Provided records |
..........

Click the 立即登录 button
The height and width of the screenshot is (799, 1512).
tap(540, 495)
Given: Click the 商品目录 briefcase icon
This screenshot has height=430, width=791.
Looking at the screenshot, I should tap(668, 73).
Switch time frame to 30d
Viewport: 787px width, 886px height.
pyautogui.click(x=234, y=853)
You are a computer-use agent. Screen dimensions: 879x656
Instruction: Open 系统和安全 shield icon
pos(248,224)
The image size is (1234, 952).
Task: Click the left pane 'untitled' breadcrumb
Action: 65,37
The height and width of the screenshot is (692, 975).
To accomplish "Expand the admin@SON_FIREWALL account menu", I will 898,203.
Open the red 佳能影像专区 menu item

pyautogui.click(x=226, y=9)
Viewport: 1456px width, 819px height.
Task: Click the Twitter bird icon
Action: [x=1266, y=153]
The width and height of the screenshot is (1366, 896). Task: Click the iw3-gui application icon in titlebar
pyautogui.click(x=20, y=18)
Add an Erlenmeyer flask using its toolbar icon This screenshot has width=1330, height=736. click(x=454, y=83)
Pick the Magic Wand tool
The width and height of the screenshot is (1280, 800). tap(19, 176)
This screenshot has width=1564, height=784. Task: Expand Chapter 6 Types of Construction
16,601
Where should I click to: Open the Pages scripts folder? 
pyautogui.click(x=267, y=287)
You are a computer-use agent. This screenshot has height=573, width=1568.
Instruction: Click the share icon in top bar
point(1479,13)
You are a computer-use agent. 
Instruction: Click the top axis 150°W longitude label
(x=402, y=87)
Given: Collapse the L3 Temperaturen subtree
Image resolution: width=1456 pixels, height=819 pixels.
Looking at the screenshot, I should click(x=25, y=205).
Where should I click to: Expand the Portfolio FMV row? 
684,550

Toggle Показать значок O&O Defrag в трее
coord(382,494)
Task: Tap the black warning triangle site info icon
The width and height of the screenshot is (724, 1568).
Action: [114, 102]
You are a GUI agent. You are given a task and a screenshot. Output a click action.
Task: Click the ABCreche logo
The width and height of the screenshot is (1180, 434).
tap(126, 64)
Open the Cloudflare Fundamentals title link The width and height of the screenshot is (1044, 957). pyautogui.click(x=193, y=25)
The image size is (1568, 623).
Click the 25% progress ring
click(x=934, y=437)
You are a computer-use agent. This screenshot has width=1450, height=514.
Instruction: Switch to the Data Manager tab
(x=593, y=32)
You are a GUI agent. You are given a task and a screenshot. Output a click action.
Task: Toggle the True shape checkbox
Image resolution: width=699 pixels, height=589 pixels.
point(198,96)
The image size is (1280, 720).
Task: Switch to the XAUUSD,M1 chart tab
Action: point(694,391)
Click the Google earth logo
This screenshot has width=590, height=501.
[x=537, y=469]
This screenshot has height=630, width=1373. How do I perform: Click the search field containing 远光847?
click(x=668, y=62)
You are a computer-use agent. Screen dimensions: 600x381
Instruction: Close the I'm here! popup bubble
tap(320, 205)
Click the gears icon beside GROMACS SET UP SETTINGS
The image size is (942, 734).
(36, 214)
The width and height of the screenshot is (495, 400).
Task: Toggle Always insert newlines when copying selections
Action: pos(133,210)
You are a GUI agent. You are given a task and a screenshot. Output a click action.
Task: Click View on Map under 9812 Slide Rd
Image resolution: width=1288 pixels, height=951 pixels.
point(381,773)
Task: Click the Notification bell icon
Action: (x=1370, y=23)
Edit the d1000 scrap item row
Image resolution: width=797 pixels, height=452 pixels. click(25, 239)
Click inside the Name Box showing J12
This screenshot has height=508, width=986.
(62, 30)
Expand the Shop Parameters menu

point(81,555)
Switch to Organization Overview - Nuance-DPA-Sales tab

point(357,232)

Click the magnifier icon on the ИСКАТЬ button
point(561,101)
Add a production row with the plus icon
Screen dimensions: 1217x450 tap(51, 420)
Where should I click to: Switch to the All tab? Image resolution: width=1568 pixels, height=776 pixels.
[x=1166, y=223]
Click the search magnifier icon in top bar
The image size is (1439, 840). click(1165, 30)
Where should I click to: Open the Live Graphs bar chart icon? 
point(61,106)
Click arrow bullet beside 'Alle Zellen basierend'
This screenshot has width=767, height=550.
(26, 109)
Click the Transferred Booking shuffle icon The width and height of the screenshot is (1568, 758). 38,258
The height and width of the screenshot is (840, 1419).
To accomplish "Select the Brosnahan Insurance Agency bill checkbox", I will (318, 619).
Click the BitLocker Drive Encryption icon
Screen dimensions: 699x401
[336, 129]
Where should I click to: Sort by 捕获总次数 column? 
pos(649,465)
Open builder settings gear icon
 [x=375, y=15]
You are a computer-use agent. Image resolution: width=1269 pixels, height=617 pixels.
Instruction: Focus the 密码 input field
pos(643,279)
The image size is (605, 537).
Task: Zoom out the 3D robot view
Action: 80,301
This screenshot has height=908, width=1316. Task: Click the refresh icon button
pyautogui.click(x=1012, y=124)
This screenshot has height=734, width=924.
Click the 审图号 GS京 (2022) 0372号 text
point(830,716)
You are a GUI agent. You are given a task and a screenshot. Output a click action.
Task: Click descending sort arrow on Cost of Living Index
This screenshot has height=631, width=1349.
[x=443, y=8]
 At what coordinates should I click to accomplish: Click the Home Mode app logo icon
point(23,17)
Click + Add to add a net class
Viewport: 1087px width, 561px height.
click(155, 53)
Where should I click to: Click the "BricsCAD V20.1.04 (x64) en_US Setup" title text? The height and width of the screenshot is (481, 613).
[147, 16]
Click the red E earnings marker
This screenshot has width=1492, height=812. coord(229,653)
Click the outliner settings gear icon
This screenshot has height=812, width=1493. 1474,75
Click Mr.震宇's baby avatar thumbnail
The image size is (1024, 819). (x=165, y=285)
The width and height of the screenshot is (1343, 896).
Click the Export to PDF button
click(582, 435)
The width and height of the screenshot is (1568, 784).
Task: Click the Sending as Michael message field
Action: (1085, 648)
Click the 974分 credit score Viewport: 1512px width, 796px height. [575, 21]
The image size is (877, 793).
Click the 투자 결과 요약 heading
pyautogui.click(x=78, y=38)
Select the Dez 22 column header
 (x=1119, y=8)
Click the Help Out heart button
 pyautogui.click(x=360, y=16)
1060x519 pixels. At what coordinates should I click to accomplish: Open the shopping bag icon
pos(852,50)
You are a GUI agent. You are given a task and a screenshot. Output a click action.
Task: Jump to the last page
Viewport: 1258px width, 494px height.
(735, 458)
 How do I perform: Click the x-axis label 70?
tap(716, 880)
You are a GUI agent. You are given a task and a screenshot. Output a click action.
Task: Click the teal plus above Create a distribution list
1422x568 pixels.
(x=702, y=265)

..........

Stated problem | Reproduce every one of the items above verbatim, from the first to the last.

Answer to the task |
Click the 立即登录 button
The height and width of the screenshot is (799, 1512).
tap(540, 495)
Given: Click the 商品目录 briefcase icon
This screenshot has height=430, width=791.
Looking at the screenshot, I should tap(668, 73).
Switch time frame to 30d
Viewport: 787px width, 886px height.
pyautogui.click(x=234, y=853)
You are a computer-use agent. Screen dimensions: 879x656
Instruction: Open 系统和安全 shield icon
pos(248,224)
The image size is (1234, 952).
Task: Click the left pane 'untitled' breadcrumb
Action: 65,37
The height and width of the screenshot is (692, 975).
To accomplish "Expand the admin@SON_FIREWALL account menu", I will 898,203.
Open the red 佳能影像专区 menu item

pyautogui.click(x=226, y=9)
Viewport: 1456px width, 819px height.
Task: Click the Twitter bird icon
Action: [x=1266, y=153]
The width and height of the screenshot is (1366, 896). Task: Click the iw3-gui application icon in titlebar
pyautogui.click(x=20, y=18)
Add an Erlenmeyer flask using its toolbar icon This screenshot has width=1330, height=736. click(x=454, y=83)
Pick the Magic Wand tool
The width and height of the screenshot is (1280, 800). tap(19, 176)
This screenshot has width=1564, height=784. Task: Expand Chapter 6 Types of Construction
16,601
Where should I click to: Open the Pages scripts folder? 
pyautogui.click(x=267, y=287)
You are a computer-use agent. This screenshot has height=573, width=1568.
Instruction: Click the share icon in top bar
point(1479,13)
You are a computer-use agent. 
Instruction: Click the top axis 150°W longitude label
(x=402, y=87)
Given: Collapse the L3 Temperaturen subtree
Image resolution: width=1456 pixels, height=819 pixels.
Looking at the screenshot, I should click(x=25, y=205).
Where should I click to: Expand the Portfolio FMV row? 
684,550

Toggle Показать значок O&O Defrag в трее
coord(382,494)
Task: Tap the black warning triangle site info icon
The width and height of the screenshot is (724, 1568).
Action: [114, 102]
You are a GUI agent. You are given a task and a screenshot. Output a click action.
Task: Click the ABCreche logo
The width and height of the screenshot is (1180, 434).
tap(126, 64)
Open the Cloudflare Fundamentals title link The width and height of the screenshot is (1044, 957). pyautogui.click(x=193, y=25)
The image size is (1568, 623).
Click the 25% progress ring
click(x=934, y=437)
You are a computer-use agent. This screenshot has width=1450, height=514.
Instruction: Switch to the Data Manager tab
(x=593, y=32)
You are a GUI agent. You are given a task and a screenshot. Output a click action.
Task: Toggle the True shape checkbox
Image resolution: width=699 pixels, height=589 pixels.
point(198,96)
The image size is (1280, 720).
Task: Switch to the XAUUSD,M1 chart tab
Action: point(694,391)
Click the Google earth logo
This screenshot has width=590, height=501.
[x=537, y=469]
This screenshot has height=630, width=1373. How do I perform: Click the search field containing 远光847?
click(x=668, y=62)
You are a computer-use agent. Screen dimensions: 600x381
Instruction: Close the I'm here! popup bubble
tap(320, 205)
Click the gears icon beside GROMACS SET UP SETTINGS
The image size is (942, 734).
(36, 214)
The width and height of the screenshot is (495, 400).
Task: Toggle Always insert newlines when copying selections
Action: pos(133,210)
You are a GUI agent. You are given a task and a screenshot. Output a click action.
Task: Click View on Map under 9812 Slide Rd
Image resolution: width=1288 pixels, height=951 pixels.
point(381,773)
Task: Click the Notification bell icon
Action: (x=1370, y=23)
Edit the d1000 scrap item row
Image resolution: width=797 pixels, height=452 pixels. click(25, 239)
Click inside the Name Box showing J12
This screenshot has height=508, width=986.
(62, 30)
Expand the Shop Parameters menu

point(81,555)
Switch to Organization Overview - Nuance-DPA-Sales tab

point(357,232)

Click the magnifier icon on the ИСКАТЬ button
point(561,101)
Add a production row with the plus icon
Screen dimensions: 1217x450 tap(51, 420)
Where should I click to: Switch to the All tab? Image resolution: width=1568 pixels, height=776 pixels.
[x=1166, y=223]
Click the search magnifier icon in top bar
The image size is (1439, 840). click(1165, 30)
Where should I click to: Open the Live Graphs bar chart icon? 
point(61,106)
Click arrow bullet beside 'Alle Zellen basierend'
This screenshot has width=767, height=550.
(26, 109)
Click the Transferred Booking shuffle icon The width and height of the screenshot is (1568, 758). 38,258
The height and width of the screenshot is (840, 1419).
To accomplish "Select the Brosnahan Insurance Agency bill checkbox", I will (318, 619).
Click the BitLocker Drive Encryption icon
Screen dimensions: 699x401
[336, 129]
Where should I click to: Sort by 捕获总次数 column? 
pos(649,465)
Open builder settings gear icon
 [x=375, y=15]
You are a computer-use agent. Image resolution: width=1269 pixels, height=617 pixels.
Instruction: Focus the 密码 input field
pos(643,279)
The image size is (605, 537).
Task: Zoom out the 3D robot view
Action: 80,301
This screenshot has height=908, width=1316. Task: Click the refresh icon button
pyautogui.click(x=1012, y=124)
This screenshot has height=734, width=924.
Click the 审图号 GS京 (2022) 0372号 text
point(830,716)
You are a GUI agent. You are given a task and a screenshot. Output a click action.
Task: Click descending sort arrow on Cost of Living Index
This screenshot has height=631, width=1349.
[x=443, y=8]
 At what coordinates should I click to accomplish: Click the Home Mode app logo icon
point(23,17)
Click + Add to add a net class
Viewport: 1087px width, 561px height.
click(155, 53)
Where should I click to: Click the "BricsCAD V20.1.04 (x64) en_US Setup" title text? The height and width of the screenshot is (481, 613).
[147, 16]
Click the red E earnings marker
This screenshot has width=1492, height=812. coord(229,653)
Click the outliner settings gear icon
This screenshot has height=812, width=1493. 1474,75
Click Mr.震宇's baby avatar thumbnail
The image size is (1024, 819). (x=165, y=285)
The width and height of the screenshot is (1343, 896).
Click the Export to PDF button
click(582, 435)
The width and height of the screenshot is (1568, 784).
Task: Click the Sending as Michael message field
Action: (1085, 648)
Click the 974分 credit score Viewport: 1512px width, 796px height. [575, 21]
The image size is (877, 793).
Click the 투자 결과 요약 heading
pyautogui.click(x=78, y=38)
Select the Dez 22 column header
 (x=1119, y=8)
Click the Help Out heart button
 pyautogui.click(x=360, y=16)
1060x519 pixels. At what coordinates should I click to accomplish: Open the shopping bag icon
pos(852,50)
You are a GUI agent. You are given a task and a screenshot. Output a click action.
Task: Jump to the last page
Viewport: 1258px width, 494px height.
(735, 458)
 How do I perform: Click the x-axis label 70?
tap(716, 880)
You are a GUI agent. You are given a task and a screenshot. Output a click action.
Task: Click the teal plus above Create a distribution list
1422x568 pixels.
(x=702, y=265)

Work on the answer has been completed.